Il y a les mots économes de la survie
et ceux dont la richesse
nous transporte vers le meilleur de l'autre et de nous-mêmes.
Il y a des mots obscurs, hésitants, torturés,
des mots balbutiants et aussi des mots posés
et confiants déjà plus matures,
pleins de sagesse et de sérénité,
lourds de tout leur poids d'espoir
et du sens profond qu'ils portent.
Il faut déjà du temps pour qu'un ressenti,
une émotion, un vécu trouvent le chemin des mots,
pour qu'ils migrent des lieux du corps où ils naissent
et s'inscrivent,
jusque sur la scène symbolique de la représentation,
et qu'ils accèdent ainsi au registre de la pensée,
par un subtil travail de transformation
qui mène de l'irreprésenté au figurable, de l'informulé au dicible.
IL faut parfois bien plus de temps encore,
pour qu'un mot devienne parole,
pour qu'il sorte des limbes de l'imaginaire
où il a été conçu et vienne ainsi au monde
dans le passage étroit et délicat
qui va de l'impression à l'expression,
de l'ouverture de soi à la transmission à l'autre.
Au début était le Verbe
et donc l'énergie du souffle vital.
Notre existence est tissée
de toutes les tentatives d'échanges et de partages
qui ont jalonné les différentes étapes de notre vie.
Notre bien-être se nourrit ainsi de la qualité
des relations significatives amorcées, acceptées,
nouées et entretenues dans la durées,
avec des êtres que nous avons côtoyés.
Et notre état de santé est exactement proportionnel
à notre capacité à nous respecter face à autrui.
Il y a des mots toxiques et des mots blessants,
des mots qui distillent leur venin ou leur aigreur,
bien au-delà du temps où ils ont été prononcés.
Je peux imaginer que beaucoup ont déjà appris
à ne pas les garder, à ne pas laisser trop longtemps fermenter
en eux les disqualifications, les humiliations,
les propos destructeurs
ou simplement négatifs et néfastes qui leur ont été adressés.

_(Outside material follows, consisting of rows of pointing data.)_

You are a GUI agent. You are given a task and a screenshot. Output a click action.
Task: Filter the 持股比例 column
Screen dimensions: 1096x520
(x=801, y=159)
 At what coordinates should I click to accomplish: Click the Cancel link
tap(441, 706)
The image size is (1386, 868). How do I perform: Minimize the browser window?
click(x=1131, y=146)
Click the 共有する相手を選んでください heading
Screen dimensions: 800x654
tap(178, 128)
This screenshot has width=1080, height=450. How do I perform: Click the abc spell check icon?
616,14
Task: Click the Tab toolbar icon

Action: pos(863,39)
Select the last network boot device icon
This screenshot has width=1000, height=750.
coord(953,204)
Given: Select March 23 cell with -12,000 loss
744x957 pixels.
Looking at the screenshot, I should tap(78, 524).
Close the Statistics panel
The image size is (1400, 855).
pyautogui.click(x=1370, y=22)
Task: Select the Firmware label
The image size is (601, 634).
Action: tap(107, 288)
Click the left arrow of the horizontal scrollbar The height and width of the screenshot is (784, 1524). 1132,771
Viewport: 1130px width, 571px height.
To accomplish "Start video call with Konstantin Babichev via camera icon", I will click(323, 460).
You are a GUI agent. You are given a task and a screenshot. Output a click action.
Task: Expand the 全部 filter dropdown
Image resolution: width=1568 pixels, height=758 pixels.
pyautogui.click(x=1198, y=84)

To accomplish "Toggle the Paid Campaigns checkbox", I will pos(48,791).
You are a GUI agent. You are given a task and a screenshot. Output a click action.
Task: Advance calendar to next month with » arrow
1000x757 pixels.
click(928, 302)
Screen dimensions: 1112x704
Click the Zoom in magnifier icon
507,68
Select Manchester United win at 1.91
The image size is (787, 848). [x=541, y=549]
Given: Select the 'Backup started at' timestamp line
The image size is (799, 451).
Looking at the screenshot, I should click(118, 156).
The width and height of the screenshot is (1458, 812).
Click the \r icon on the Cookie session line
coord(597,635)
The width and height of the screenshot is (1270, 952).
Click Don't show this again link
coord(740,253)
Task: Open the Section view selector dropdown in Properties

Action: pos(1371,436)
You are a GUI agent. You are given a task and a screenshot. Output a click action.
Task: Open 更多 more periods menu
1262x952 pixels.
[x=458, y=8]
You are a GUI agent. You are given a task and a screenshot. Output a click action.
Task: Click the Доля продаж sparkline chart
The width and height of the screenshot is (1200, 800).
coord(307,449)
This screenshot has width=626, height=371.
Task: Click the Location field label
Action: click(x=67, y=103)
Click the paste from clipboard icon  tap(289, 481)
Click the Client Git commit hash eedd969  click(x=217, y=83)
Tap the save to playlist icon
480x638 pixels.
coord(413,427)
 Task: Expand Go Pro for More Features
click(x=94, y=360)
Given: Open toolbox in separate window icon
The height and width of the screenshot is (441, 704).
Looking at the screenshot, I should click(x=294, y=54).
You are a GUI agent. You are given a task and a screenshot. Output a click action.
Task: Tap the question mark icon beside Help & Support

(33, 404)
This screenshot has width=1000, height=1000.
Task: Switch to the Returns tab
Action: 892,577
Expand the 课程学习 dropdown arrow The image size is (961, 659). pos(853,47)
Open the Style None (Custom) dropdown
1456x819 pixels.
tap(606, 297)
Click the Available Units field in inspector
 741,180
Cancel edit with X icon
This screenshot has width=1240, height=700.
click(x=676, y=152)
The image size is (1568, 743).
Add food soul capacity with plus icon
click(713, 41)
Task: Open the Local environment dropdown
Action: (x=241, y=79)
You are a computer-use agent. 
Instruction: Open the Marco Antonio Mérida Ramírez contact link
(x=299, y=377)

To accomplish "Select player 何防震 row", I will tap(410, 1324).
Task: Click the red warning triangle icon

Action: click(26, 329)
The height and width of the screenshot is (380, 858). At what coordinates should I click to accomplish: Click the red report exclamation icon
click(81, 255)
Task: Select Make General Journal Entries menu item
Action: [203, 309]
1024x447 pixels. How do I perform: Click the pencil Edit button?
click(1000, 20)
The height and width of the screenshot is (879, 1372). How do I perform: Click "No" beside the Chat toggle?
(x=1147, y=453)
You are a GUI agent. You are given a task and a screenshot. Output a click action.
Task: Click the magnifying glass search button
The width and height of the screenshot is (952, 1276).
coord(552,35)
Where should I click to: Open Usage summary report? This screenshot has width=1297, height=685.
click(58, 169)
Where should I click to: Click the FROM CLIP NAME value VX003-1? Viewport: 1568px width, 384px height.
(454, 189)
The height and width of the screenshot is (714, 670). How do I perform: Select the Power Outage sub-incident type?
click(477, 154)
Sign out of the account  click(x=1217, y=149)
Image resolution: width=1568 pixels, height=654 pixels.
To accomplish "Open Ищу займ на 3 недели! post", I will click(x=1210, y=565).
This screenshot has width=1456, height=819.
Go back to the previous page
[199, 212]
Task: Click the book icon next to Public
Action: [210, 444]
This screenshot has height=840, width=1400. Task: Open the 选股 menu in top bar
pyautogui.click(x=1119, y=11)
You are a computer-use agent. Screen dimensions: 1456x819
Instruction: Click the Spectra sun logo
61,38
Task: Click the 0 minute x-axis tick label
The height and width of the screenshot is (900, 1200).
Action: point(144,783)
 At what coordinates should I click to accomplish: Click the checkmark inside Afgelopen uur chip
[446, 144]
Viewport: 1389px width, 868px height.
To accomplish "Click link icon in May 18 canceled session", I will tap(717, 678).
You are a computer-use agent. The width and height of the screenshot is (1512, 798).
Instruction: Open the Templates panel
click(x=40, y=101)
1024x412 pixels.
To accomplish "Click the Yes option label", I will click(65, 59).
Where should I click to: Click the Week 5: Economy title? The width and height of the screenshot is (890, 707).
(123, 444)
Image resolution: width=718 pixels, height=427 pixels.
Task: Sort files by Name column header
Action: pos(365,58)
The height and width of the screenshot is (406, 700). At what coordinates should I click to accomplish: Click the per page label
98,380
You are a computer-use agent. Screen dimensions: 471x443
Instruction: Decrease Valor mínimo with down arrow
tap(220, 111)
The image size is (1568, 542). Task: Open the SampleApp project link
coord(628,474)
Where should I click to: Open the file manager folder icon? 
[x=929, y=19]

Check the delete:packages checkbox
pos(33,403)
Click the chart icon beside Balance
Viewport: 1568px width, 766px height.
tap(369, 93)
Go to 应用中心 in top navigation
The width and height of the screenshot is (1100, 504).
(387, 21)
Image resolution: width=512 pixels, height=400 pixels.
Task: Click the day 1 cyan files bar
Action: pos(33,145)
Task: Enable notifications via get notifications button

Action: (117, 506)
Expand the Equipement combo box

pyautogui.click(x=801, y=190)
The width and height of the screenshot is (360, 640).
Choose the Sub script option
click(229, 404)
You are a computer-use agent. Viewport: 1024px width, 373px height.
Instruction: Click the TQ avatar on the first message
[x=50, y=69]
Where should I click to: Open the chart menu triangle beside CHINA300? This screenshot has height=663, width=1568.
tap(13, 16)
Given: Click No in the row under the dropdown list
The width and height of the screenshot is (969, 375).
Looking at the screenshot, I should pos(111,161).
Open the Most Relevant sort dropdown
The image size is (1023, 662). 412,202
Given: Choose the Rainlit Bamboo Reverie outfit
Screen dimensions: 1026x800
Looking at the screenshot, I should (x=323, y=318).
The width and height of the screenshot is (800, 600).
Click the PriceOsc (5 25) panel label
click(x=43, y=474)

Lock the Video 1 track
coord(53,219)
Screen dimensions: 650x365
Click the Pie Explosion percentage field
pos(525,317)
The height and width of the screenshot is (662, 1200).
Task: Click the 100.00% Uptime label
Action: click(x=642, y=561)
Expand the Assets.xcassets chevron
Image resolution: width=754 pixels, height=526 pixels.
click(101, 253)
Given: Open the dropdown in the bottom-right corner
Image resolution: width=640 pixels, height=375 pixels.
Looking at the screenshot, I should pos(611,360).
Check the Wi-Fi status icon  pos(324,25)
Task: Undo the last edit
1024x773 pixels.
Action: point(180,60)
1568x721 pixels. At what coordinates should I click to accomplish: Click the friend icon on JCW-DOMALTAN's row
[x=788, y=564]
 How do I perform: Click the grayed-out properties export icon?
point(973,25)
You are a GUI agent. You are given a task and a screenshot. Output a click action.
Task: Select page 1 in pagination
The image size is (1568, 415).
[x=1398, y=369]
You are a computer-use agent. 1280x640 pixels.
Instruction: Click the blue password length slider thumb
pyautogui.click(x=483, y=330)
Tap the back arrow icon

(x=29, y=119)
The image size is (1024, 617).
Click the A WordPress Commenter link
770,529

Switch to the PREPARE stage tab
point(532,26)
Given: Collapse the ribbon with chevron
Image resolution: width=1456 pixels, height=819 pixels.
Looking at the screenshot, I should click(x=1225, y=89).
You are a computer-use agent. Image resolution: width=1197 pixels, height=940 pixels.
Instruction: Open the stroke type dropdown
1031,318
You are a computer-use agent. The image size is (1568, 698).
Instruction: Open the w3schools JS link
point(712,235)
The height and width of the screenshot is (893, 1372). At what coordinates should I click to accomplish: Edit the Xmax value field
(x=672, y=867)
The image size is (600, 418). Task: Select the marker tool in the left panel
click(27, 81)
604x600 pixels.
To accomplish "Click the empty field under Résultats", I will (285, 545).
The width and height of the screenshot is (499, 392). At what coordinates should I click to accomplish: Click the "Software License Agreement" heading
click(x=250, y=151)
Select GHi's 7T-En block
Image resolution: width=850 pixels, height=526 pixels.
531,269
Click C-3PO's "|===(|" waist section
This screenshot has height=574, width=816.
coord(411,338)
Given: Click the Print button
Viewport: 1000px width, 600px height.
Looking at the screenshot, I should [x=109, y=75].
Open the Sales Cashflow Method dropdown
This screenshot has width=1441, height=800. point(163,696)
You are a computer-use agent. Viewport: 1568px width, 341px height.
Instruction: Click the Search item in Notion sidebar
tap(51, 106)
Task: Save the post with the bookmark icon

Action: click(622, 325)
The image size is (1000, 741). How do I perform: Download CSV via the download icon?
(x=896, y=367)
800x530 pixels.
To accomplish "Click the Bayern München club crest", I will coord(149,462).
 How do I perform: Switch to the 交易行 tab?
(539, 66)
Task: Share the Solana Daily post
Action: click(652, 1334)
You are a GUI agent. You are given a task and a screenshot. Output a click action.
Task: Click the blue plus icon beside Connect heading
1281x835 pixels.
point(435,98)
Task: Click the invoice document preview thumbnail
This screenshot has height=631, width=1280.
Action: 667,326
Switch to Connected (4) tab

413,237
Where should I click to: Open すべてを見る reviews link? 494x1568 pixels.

Il y a, bien sûr, des mots cadeaux,
des mots de grâce, des mots bénis et des mots magiques
que nous pouvons accueillir et amplifier en nous.
Ce sont ceux-là que j'ai recueillis
et rassemblés, ceux-là que j'ai voulu déposer dans ce livre.
Des mots graves et des mots plaisirs,
des mots éveil et des mots envols,
des mots rires et des mots tendres,
des mots si féconds et si lumineux
qu'ils restent longtemps en nous,
tels des germes qui fleuriront
aux instants les plus inattendus de nos jours.
Une parole pleine a des vertus curatives
et une puissance thérapeutique,
elle possède un fort pouvoir de vie,
quand elle ne juge pas,
quand elle ne dicte pas, quand elle n'enferme
ou ne dépossède pas.
Une parole soigne quand elle permet de penser
les douleusr et les souffrances intimes,
un "penser" qui peut s'écrire aussi avec un a
quand il pense les blessures et les mutilations anciennes jusqu'à la cicatrisation.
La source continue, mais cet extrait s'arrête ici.